* Problem *
Scan the records below. Report the number of lines containing the word "serveur", and nothing more.

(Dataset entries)
--- START ---
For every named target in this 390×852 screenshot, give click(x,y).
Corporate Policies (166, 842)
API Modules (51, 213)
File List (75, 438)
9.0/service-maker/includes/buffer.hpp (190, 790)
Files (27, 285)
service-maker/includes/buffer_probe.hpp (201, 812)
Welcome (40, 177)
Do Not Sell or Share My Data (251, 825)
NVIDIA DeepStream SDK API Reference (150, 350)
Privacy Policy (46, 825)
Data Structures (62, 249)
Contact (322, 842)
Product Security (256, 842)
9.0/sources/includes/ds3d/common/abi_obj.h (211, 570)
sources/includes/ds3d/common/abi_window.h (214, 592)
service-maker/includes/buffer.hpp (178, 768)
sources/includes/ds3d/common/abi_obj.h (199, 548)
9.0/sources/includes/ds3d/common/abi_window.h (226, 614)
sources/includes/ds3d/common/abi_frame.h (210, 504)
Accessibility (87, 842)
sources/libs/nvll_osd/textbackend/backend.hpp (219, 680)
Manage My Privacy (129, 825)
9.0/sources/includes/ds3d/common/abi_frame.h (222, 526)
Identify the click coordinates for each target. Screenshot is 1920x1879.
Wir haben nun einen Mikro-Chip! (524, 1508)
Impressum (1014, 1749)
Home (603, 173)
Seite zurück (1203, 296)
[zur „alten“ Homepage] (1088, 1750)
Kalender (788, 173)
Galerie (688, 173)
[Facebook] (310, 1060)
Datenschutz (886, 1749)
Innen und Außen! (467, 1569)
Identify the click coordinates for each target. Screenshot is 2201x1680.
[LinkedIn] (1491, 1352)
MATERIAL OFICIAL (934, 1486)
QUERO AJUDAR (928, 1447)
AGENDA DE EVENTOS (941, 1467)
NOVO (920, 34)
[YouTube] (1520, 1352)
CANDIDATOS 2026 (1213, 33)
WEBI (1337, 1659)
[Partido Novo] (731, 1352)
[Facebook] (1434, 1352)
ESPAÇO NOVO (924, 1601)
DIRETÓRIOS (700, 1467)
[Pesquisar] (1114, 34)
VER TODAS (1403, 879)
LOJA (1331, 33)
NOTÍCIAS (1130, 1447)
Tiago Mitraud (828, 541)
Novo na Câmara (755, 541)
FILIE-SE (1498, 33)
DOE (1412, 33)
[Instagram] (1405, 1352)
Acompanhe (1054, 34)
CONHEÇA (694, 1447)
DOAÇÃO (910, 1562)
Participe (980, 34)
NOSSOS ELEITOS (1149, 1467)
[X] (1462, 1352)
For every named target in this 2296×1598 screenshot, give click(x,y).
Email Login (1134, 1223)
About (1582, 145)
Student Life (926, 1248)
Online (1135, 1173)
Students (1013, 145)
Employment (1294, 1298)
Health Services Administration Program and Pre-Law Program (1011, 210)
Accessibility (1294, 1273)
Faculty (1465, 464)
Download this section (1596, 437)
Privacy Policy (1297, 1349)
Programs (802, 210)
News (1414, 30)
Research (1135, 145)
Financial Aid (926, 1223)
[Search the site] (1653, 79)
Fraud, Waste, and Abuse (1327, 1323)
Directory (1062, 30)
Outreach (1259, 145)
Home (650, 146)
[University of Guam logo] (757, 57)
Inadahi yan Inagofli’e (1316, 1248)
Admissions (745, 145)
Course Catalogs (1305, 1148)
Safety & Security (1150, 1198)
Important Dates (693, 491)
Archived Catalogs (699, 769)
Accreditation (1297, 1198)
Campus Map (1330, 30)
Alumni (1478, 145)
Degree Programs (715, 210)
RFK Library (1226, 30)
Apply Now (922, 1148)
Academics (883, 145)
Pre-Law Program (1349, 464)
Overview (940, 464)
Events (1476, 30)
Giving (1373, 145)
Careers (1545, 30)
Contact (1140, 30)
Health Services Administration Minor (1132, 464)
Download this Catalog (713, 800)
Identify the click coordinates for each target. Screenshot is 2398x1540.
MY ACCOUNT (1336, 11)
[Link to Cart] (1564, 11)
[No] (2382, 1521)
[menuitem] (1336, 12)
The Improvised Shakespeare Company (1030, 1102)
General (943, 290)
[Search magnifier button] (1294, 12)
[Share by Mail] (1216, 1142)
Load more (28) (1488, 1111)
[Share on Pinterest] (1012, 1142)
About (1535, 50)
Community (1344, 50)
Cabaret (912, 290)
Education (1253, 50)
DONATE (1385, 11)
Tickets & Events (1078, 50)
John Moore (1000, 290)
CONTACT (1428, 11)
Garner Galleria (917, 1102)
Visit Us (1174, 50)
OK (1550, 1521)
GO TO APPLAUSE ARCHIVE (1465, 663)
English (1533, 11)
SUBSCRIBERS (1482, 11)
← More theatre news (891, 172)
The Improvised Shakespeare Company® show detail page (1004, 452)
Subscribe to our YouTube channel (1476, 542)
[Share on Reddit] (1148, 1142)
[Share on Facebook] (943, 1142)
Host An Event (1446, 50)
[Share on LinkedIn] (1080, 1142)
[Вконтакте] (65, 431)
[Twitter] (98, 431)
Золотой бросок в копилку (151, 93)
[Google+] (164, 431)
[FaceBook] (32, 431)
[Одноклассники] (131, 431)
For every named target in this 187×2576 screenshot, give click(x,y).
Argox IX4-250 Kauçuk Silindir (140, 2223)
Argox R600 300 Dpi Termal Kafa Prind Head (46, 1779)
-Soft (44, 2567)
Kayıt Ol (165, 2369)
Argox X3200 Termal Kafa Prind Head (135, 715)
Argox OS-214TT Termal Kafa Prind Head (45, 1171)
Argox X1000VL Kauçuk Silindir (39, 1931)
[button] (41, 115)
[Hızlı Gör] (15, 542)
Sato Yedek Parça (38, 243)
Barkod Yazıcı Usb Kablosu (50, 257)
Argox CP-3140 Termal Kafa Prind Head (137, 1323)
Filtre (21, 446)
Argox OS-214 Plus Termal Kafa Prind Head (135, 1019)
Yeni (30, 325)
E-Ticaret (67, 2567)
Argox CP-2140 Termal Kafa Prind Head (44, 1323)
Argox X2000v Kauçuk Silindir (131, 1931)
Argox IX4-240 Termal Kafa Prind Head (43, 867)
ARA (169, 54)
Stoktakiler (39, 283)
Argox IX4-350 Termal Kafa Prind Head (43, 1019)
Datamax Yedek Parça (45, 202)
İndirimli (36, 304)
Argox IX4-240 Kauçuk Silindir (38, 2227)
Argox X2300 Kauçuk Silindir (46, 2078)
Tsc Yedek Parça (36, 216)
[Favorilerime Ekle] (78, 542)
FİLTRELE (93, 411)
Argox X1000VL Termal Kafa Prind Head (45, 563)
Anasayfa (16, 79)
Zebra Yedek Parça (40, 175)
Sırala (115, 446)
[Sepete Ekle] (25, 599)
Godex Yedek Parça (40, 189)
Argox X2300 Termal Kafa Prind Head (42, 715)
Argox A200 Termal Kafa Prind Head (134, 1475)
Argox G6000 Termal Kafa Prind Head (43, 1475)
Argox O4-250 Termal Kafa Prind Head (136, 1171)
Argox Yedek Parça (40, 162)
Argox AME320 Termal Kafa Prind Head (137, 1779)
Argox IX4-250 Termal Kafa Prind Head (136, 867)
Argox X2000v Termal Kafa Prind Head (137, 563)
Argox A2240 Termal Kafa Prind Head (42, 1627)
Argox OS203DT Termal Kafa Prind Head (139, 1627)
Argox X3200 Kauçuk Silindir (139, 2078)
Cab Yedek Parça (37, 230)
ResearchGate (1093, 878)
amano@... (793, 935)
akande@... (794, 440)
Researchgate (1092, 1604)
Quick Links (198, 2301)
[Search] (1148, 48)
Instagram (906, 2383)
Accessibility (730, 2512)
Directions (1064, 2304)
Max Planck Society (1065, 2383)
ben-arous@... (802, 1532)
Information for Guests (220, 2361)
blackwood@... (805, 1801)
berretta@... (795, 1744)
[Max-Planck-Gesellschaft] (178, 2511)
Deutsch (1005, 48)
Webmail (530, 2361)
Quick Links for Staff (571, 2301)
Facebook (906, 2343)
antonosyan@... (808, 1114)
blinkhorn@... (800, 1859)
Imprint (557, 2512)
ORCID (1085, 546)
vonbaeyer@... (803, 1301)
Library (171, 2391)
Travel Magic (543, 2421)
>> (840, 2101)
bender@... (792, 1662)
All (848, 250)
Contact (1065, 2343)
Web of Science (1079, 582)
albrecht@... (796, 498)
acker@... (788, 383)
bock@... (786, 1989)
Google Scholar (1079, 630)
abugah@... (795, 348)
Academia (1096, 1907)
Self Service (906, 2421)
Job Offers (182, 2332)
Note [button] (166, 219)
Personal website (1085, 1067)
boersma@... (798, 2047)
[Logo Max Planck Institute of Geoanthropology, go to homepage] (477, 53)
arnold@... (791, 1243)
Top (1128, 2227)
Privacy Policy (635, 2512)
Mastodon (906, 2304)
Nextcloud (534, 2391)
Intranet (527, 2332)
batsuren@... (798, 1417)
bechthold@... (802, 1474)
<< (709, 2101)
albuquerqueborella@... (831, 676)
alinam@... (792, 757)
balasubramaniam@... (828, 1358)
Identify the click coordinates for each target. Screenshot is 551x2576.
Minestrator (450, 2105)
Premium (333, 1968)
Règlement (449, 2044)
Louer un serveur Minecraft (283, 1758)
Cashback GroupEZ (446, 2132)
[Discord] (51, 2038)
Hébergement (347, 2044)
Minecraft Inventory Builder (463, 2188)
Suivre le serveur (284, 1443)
--- END ---
* Exercise response *
2